Farm Assured cereals, do they make more money?

So all would be listed as the same price, while some will try pay you less? Currently all spring barley goes for stock feed regardless of quality (which normally reaches brewing standards) How much more per ton would you expect over feed?

No ACCS sticker = no completed passport= no movement/ rejection at most places and most definitely any directly entering the food chain.
 

e3120

Member
Mixed Farmer
Location
Northumberland
A few non reg farms round here feed their grain to animals and as far as I know people eventually eat them.
My beef & lamb assurance "recommends" the feeding of assured grain, so I'm dropping out of it for crops as haven't sold any for a few years. I can also feed farm-to-farm non assured grain. No doubt the recommendation will become a requirement. I still have to comply with statuary requirements (like spray records, less frequent sprayer test), but the monitoring of this is less clear - trading standards/cross compliance?
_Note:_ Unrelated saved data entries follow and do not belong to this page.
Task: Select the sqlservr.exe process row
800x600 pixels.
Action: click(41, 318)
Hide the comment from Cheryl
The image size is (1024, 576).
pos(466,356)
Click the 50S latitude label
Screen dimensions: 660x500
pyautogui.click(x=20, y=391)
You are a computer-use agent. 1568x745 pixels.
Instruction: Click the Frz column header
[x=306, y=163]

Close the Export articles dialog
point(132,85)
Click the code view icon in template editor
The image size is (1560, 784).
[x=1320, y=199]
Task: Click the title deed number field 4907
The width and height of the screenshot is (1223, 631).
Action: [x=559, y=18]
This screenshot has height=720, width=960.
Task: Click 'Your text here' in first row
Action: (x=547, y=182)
Trading standards treat farm assured (of all sectors) units as lower risk, so there is a small secondary benefit of less scrutiny from that side.
 

Hooby Farmer

Member
Livestock Farmer
Location
roe valley
I am not FA for grain i get the same money as if it were. It has only ever mentioned a couple of times once about 9-10 year ago when everyone was getting good money even then there was only a couple of pounds in it. Then there was another time about 5 years ago the merchant took one load of grain and rang later on looking for a FA passport or he wasnt going to pay the agreed amount bearing in mind they buy the vast majority of our grain every year. Reckon he was trying his hand.
 

DanniAgro

Member
I've always been non-assured, and for the the first decade or so there was no difference between assured and non-assured. However over the past few years, possibly due to the market for N/A grain decreasing, the price I get from my usual merchant has been £4-5 less.
As far I'm concerned the whole thing is a racket, with most N/A grain disappearing into the system and probably miraculously reappearing in the same pile as A grain, making merchants a nice little earner on the proportion that they get the N/A "discount" on.
As someone says, the cost of inspection is one thing, but the cost of compliance is absolutely another. My farm used to produce milling wheat for decades before the introduction of assurance, but the small quantities involved in the cost of compliance and inspection make the game not worth the candle.
The only genuine outlet that I know of for N/A wheat is my local bird sanctuary, which takes 75% or so of my grain every year. Those birds have more sense than the idiots who foisted assurance on us.
And don't get me started on the injustice of the electronic grain passport...
 

DanniAgro

Member
Oh yes, you still need one of those yellow forms every time you send off a load, it's just lacking one of those little stickers on the upper right to say it's assured.
I expect that I would still need to submit an electronic form if they ever came in, but hopefully, in their present form, that will never happen.
 
Location
East Anglia
Oh yes, you still need one of those yellow forms every time you send off a load, it's just lacking one of those little stickers on the upper right to say it's assured.
I expect that I would still need to submit an electronic form if they ever came in, but hopefully, in their present form, that will never happen.
So is that a contractual obligation? I didn't think it was statutory
 

DanniAgro

Member
It was invented so you could show in store chemical treatments so they didnt get treated twice.
Exactly, and my main grain buyer won't buy if I don't give the driver one of those yellow forms.
There's also a box to sign dealing with something about sustainable production methods, just for the box tickers amongst us.